Defining Professional: The Parameters
There are a few vital pieces to this puzzle. To have a meaningful conversation, these need to be understood.
- Legally defining professional: Where a photographer operates matters. Different jurisdictions have different rules. Compliance with the appropriate laws, ordinances, and codes are part of defining professional in your area.
- Technical skill: The knowledge and ability required to create a quality image consistently. Add artistic acumen for personal flair and branding. Subjectivity is ever present in artistic endeavors, but technical capability shines through.

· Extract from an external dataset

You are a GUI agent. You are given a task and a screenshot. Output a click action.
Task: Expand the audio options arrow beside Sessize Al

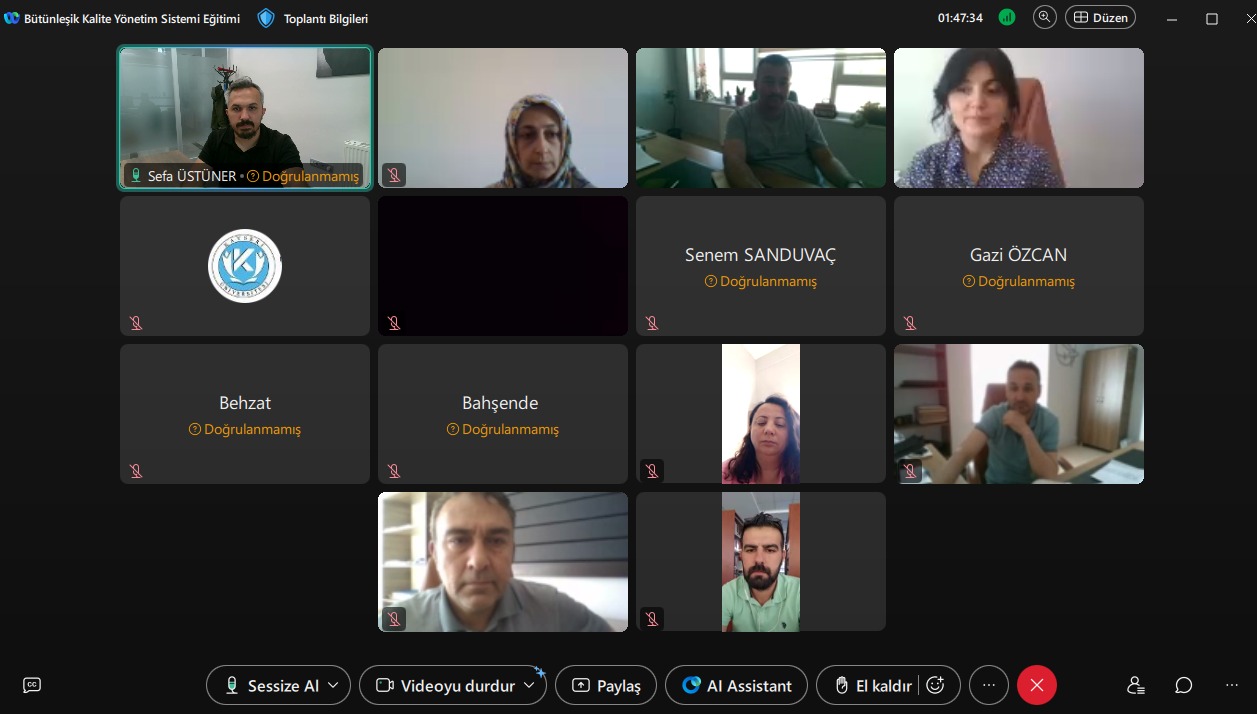tap(333, 685)

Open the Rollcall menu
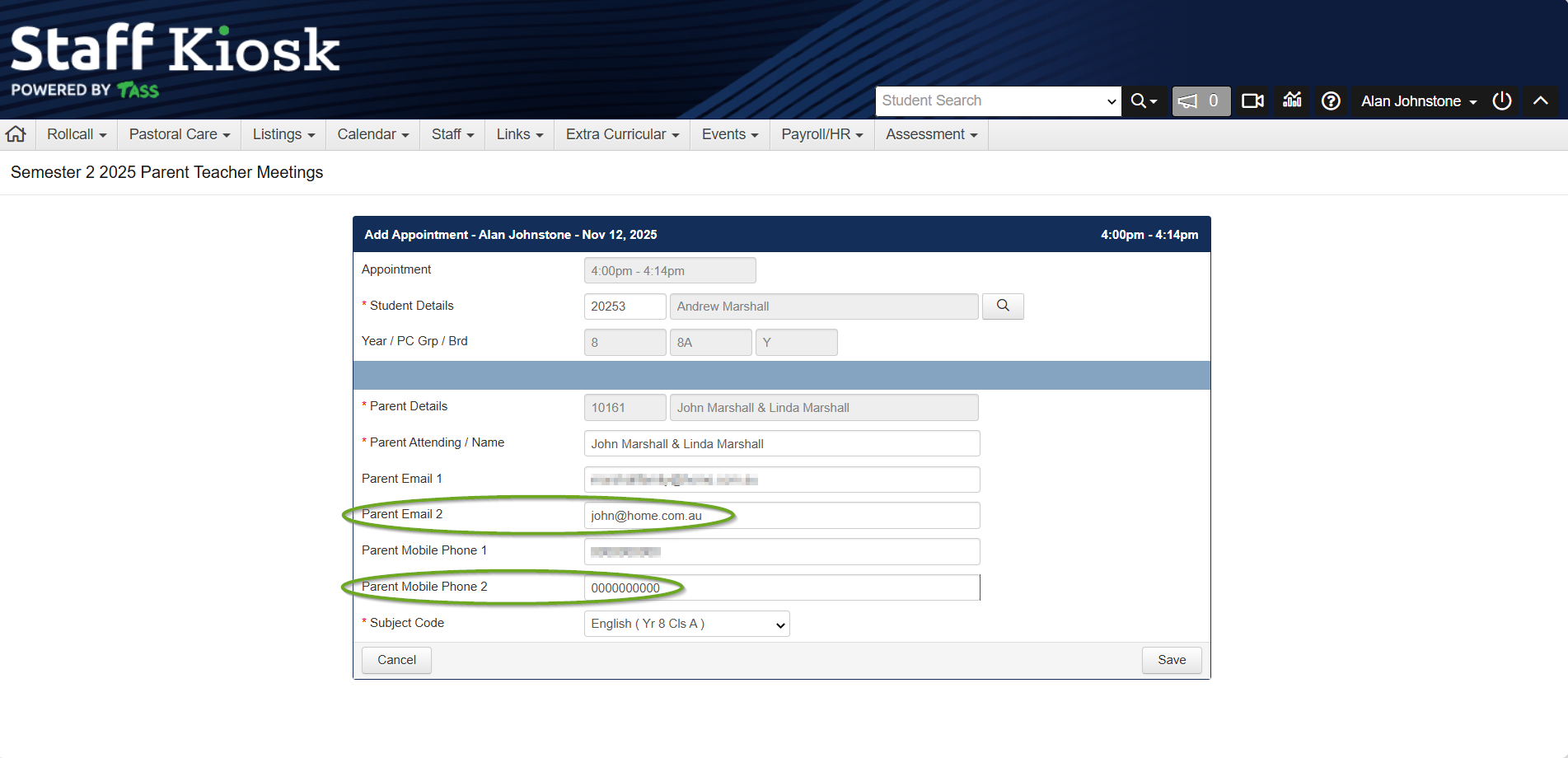pyautogui.click(x=77, y=134)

- Behavior: Beyond legal requirements, how one conducts business is vital when defining professional. Your clients receive quality, timely service. They know that you are working with them to meet a common goal: Excellent photographs.
What About The Money?
Inevitably, people debate the role that money plays in defining professional. There are two basic groups of thought:
- A professional makes their living (or a significant percentage thereof) through photography
- It isn’t about the money at all, but rather legal and/or peer recognition and quality of work
In my opinion, the first argument overstates the financial component. The second goes too far in ignoring that “professional” implies payment for services and goods. The real answer lies somewhere in between and, frankly, isn’t all that deceptive.
If I am going to define someone as a professional photographer in the state of Oklahoma, what requirements need to be met? It is quite simple really.

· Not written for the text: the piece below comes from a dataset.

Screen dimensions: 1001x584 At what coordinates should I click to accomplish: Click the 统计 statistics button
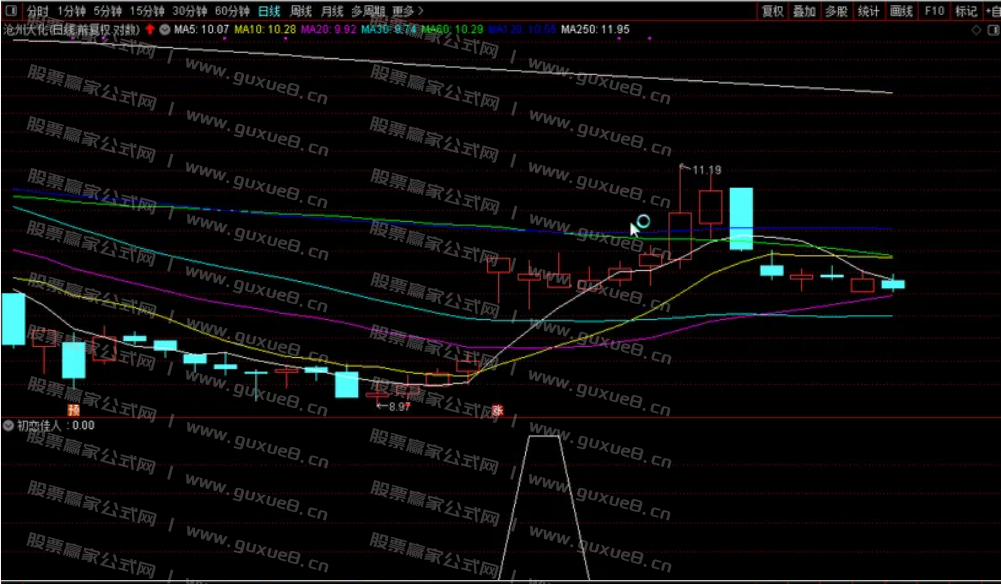pyautogui.click(x=868, y=11)
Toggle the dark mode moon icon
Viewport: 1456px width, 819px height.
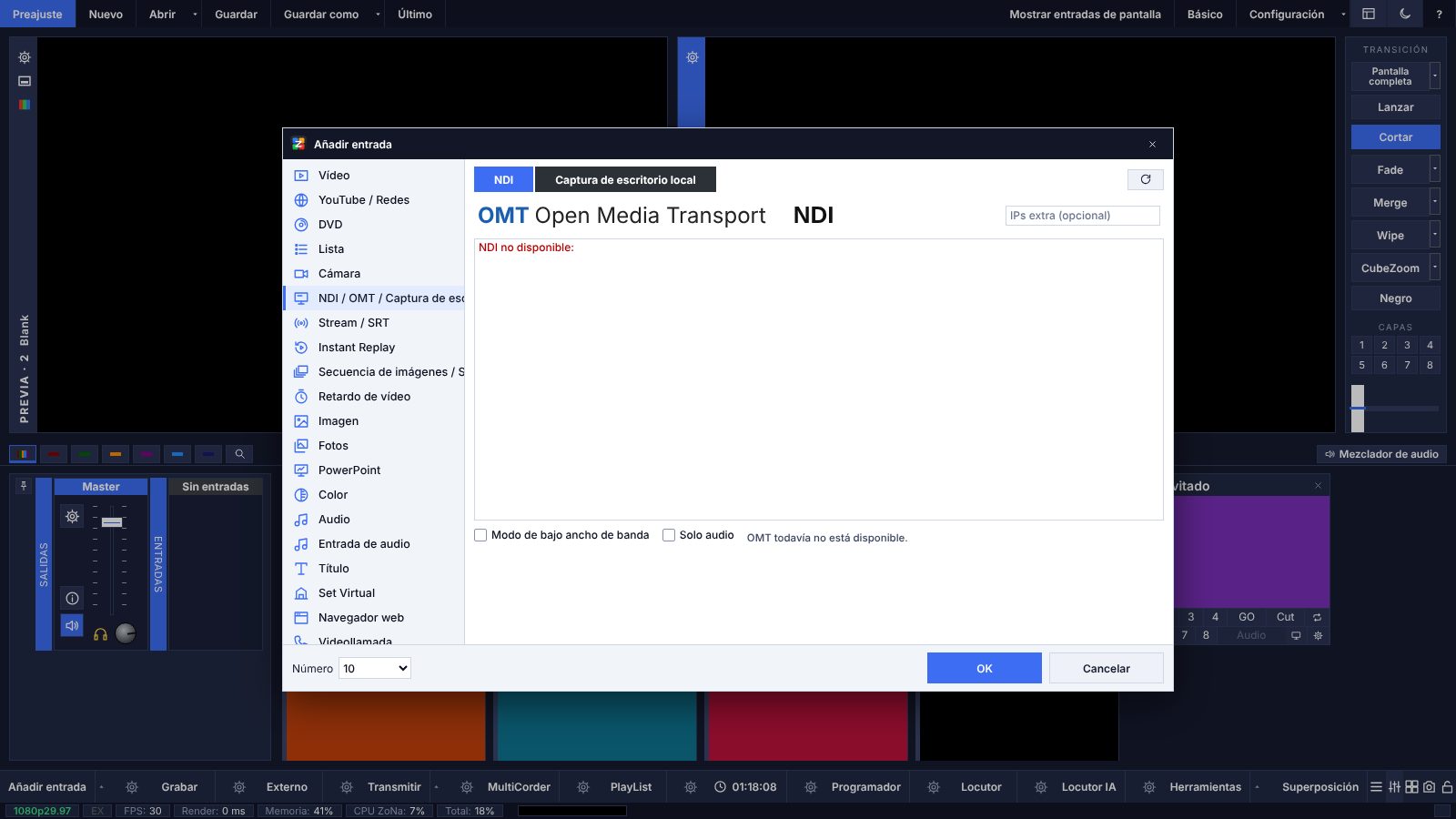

- Creating photographs in exchange for payment, adhering to all applicable laws relating to sales tax, etc.
- Photography-related revenue covers the entire cost of running the photography business.
- Consistently happy clients return and refer new clients to the photographer.
Over-simplified? Perhaps. Staying above board, covering costs, and making sure my clients are satisfied. This is all that matters to me in the end. The rest is semantics.